▶ SHORT PROBLEM:
Pick out and copy every line below that contains the string "will". Treat case as significant.

(Raw records)
◇ ◇ ◇ ◇

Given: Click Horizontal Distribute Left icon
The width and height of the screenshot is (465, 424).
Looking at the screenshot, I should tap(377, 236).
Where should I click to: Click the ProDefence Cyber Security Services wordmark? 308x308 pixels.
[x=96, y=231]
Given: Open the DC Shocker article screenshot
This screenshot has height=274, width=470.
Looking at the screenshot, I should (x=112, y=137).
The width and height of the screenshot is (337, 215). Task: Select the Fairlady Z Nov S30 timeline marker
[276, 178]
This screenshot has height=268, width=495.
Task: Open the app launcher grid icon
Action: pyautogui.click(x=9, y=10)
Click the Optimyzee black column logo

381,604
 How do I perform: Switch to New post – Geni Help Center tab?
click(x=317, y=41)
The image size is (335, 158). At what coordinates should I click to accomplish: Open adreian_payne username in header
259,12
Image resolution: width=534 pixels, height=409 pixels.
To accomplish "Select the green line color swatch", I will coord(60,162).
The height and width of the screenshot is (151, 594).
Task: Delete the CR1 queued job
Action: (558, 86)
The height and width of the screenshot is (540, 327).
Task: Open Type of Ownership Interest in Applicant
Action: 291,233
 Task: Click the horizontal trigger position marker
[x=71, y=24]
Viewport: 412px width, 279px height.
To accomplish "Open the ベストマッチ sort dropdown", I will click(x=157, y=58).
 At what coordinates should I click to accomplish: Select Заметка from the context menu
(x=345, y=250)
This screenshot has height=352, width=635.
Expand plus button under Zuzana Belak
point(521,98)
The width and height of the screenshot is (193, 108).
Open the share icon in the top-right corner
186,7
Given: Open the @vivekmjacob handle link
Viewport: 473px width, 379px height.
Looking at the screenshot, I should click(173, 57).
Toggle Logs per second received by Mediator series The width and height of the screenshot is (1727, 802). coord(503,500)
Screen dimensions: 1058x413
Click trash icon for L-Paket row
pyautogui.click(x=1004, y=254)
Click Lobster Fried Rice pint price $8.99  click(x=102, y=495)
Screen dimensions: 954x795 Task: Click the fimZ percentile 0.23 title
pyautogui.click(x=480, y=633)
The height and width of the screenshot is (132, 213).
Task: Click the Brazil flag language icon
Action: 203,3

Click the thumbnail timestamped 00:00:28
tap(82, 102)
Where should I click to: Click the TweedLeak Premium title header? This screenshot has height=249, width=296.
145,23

◇ ◇ ◇ ◇

▶ FINAL ANSWER:
To accomplish "Select the green line color swatch", I will coord(60,162).
To accomplish "Open the ベストマッチ sort dropdown", I will click(x=157, y=58).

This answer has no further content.